We are going through a BVLOS certification process and regulators want me to solve this question:
- Suppose the autopilot software or hardware crashes or becomes unresponsive, and for some reason the aircraft keeps its PWM outputs on and starts a fly away. How would you terminate the flight?
Our setup is a hexarotor running Cube Black with a companion computer with dedicated battery and a parachute that opens autonomously after detecting a fall. My understanding is that the regulators wants us to kill the aircraft by cutting power to the autopilot or cutting power to ESCs, or blocking PWM signals to ESCs.
With an unresponsive autopilot scenario, there is no point in trying to send commands from the c.computer or switching modes. How would you solve this? Is there any way to externally to externally reboot the autopilot, or cut signals to ESCs? @philip
Hope you can help me with this one.
For this you can turn to the Advanced Failsafe (AFS) parameters. Those would provide a termination on LoL or GPS loss.
@TunaLobster Thanks for your suggestion, but that logic is still running inside the autopilot code. If for some reason the autopilot crashes, I have to assume that the AFS routines will also be broken. So my question is if you have any other external ways to cut power to ESCs or disable/kill/reboot the autopilot from the companion computer.
If you are using a firmware that has the watchdog enabled on the FMU it will try to reboot. The AFS has worked in the past for BVLOS and Outback Challenge so I’m not sure what more the aircraft could do? You could find an ESC that has a programmable failsafe function I guess.
I like the question and wonder if this would work for you. Either for power shut off or somehow hooked to the safety switch would be ideal.
These I use for gas planes to kill the engine with a rc channel.
First of all… the structure of a cube black consists of two processors
- The FMU, this is the Autopilot, and all communications.
- The I/O processor
The I/O processor is designed to allow you to bypass the FMU if you need to due to it failing for any reason.
You can send whatever you want to the I/O and have it bypass the FMU.
Things to think about…
- If the reason for this is “safety” what makes the addition of a FTS “safer” than a proven flight controller?
- An external parachute controller, rather than the ardupilot parachute controller, lacks the information from the EKF to guarantee it has exact knowledge of the flight attitude… how can you guarantee an unproven addition is safer than the built in systems?
- If you need to do this… utilise the pass through features of ardupilot and take advantage of the I/O processor. It’s the most proven piece of hardware in this industry. The onboard code is simple, and has an excellent safety record.
We used to use a watchdog board that monitored the FC, radio link, RC link, and controlled other externals via serial. It was programmed to terminate the flight if any parameters were violated.

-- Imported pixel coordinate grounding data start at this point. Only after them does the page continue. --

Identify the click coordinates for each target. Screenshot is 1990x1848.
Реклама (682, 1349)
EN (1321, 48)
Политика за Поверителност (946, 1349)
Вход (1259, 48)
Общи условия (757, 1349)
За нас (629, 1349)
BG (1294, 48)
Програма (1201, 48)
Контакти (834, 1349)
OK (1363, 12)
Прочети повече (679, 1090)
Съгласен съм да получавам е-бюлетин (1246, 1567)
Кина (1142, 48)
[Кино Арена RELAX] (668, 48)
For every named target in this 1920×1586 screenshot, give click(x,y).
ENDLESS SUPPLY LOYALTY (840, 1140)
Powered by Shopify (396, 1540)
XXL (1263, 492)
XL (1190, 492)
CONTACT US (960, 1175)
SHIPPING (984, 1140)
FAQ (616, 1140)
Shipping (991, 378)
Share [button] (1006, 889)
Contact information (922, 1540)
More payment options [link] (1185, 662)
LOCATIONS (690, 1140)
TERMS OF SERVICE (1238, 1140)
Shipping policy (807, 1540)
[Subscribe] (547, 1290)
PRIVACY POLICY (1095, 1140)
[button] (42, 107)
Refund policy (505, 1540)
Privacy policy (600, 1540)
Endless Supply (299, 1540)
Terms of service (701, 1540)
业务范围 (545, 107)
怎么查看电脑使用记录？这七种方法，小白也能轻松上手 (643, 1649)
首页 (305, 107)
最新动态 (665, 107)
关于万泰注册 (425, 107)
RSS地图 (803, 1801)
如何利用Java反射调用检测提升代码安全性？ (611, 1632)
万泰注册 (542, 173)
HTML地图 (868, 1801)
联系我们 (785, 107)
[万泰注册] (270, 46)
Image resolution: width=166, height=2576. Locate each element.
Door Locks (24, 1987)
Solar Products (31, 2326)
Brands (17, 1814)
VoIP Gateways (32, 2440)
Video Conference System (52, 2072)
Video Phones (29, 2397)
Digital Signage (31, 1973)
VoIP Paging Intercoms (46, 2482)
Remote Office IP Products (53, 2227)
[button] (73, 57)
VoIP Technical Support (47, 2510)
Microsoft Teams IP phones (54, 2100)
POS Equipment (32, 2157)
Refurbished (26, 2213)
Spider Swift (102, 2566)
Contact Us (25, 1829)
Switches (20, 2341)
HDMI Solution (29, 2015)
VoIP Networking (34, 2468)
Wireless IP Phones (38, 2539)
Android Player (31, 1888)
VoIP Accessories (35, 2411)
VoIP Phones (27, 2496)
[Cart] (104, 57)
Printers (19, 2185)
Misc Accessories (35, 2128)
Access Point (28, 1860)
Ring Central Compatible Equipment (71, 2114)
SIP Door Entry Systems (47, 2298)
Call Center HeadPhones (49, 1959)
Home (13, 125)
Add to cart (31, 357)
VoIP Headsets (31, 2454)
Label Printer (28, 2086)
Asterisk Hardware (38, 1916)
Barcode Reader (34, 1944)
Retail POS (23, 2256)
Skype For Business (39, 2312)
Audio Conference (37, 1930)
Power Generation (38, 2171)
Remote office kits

Great in theory, but it just adds another point of failure.
If you have a triple redundant FC, as @philip describes, then your best bet is to use its capabilities, but ensure the weak link, your power system, is as bullet proof as you can make it.
Large commercial stuff I build can have up to 5 BEC’s on them to ensure power consistency and redundancy for the different circuits.
Where ‘government’ regulations state additional redundancy we also carry a small battery to power the electronics in case of main battery failure (blown or melted battery monitor module is the only time this has happened) but that is only useful to activate the parachute when the EKF detects it is in free fall.
There is a big difference between what’s practical and what regs require.
Most important is the wording of your safety case to the regulatory body.
They want to know you are safe.
Their regulations are worded in such a way as to make you cover your arse and theirs.
But the regulations are not an instruction book as to how.
So you need to do the work to determine the safest method of de-risking your activities. Doing a risk assessment on each failure mode, it’s chances of happening, and the consequences if it does.
Show them how you have made your system as safe as possible.
The general rule is to ensure that no additional risk than that posed by existing regular aviation is caused.
Ie… if you are replacing a helicopter or fixed wing manned vehicle for the operation, your operation should be of no greater risk to the community than the manned operation assuming the manned operation is run by competent people. Ie, just because someone does something stupid in a manned mission, doesn’t lower your responsibility to do it safely
@samucs, we are currently finalizing a (patented) small module that works as a kill command (+parachute release). Our country laws impose for drone pilots to be able to shutdown the drone in case of fly-away (with independent system). If you want, you can contact me.
@philip Thanks for your points, we are already doing a very detailed risk assessment for the whole operation. As @Julien said, we must be able to shutdown the drone with an independent system which could be the companion computer sending a command to the carrier board for example. I believe many countries have similar laws.
@philip I will have a look at the I/O Processor recommendation. Could you point a documentation or wiki where we can learn more about using it? The idea would be to stop the motors if the FMU crashes.
Ok… so by default, if the FMU dies… the IO will force output to zero on the PWM on copter.
So if your parachute fires at 0 PWM… then all will naturally behave correctly.
Inbuilt behaviours mean no additional risk added with inline hardware.
On plane you can control this a bit more, but on copter, it’s a predictable fixed functionality
@philip For this to work, do we need to build Copter with AFS enabled?